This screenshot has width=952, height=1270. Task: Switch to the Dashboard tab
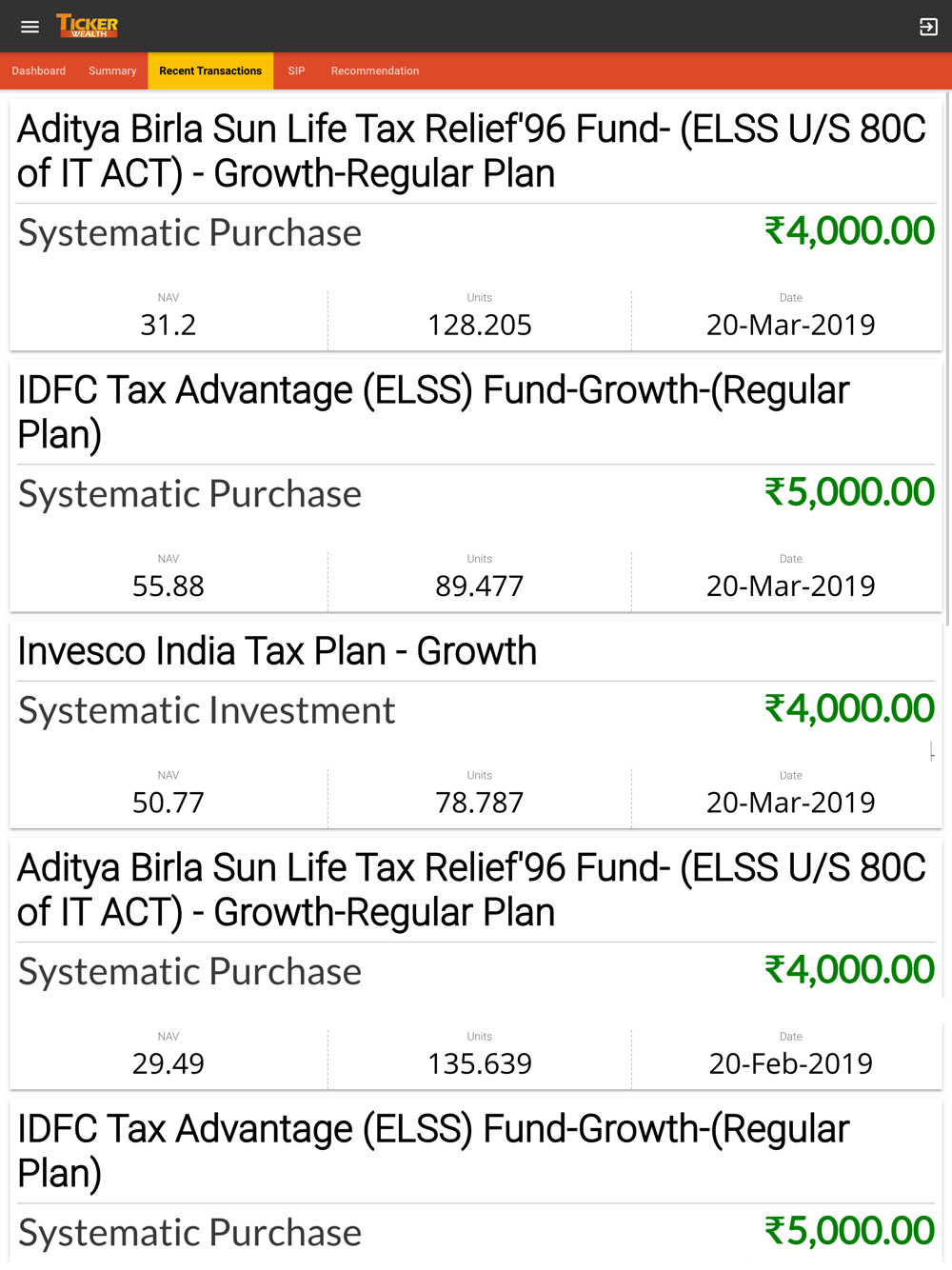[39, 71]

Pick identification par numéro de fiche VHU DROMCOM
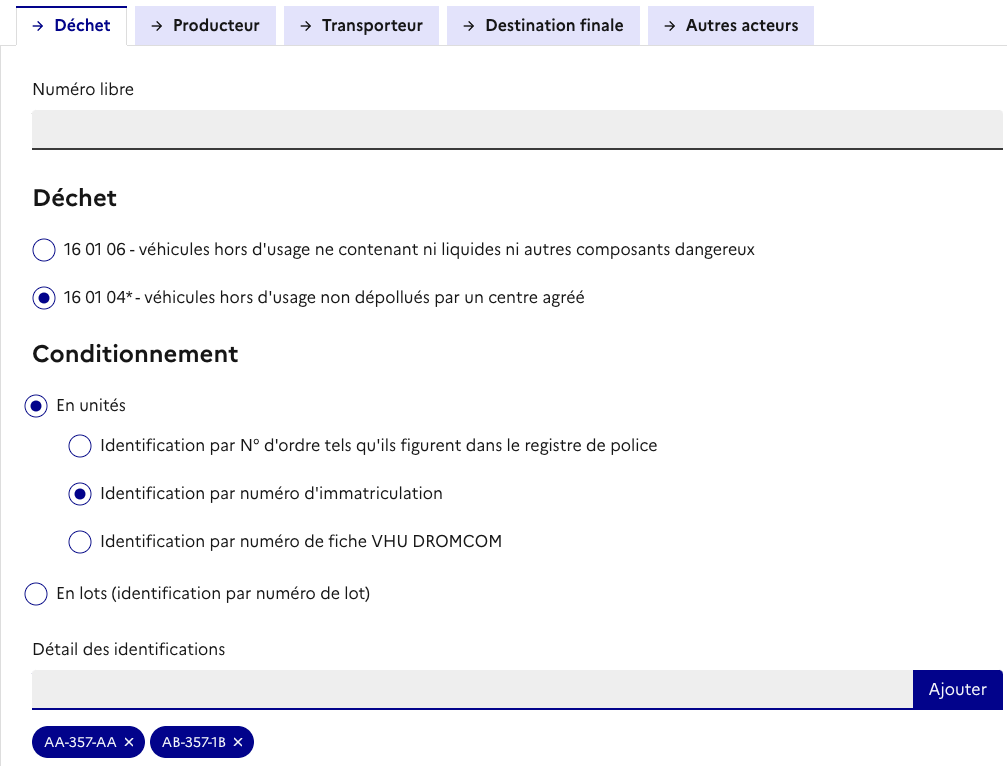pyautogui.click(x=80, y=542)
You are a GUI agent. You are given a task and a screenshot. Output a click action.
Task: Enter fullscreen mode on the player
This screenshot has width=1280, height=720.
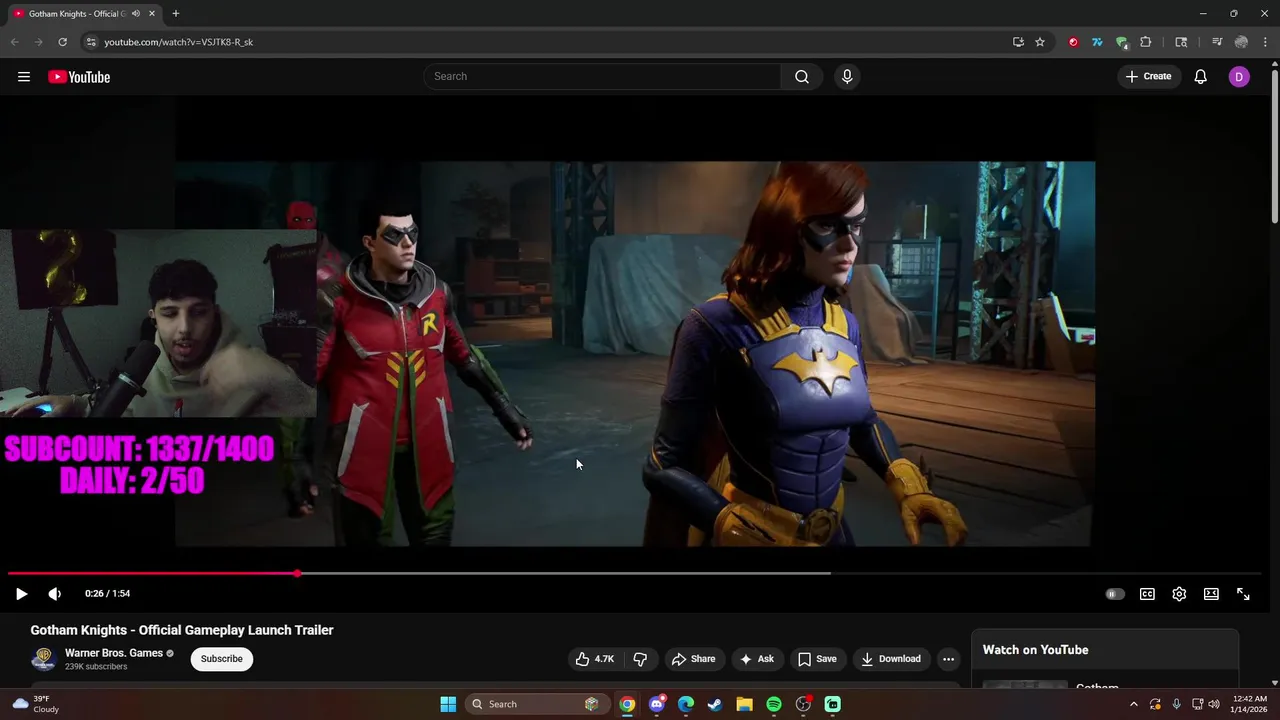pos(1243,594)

● Work item
Please copy the data above exactly; the pictures do not belong in the copy.

● Reply
This screenshot has width=952, height=1270. Task: Switch to the Dashboard tab
[39, 71]

Pick identification par numéro de fiche VHU DROMCOM
pyautogui.click(x=80, y=542)
You are a GUI agent. You are given a task and a screenshot. Output a click action.
Task: Enter fullscreen mode on the player
This screenshot has width=1280, height=720.
pos(1243,594)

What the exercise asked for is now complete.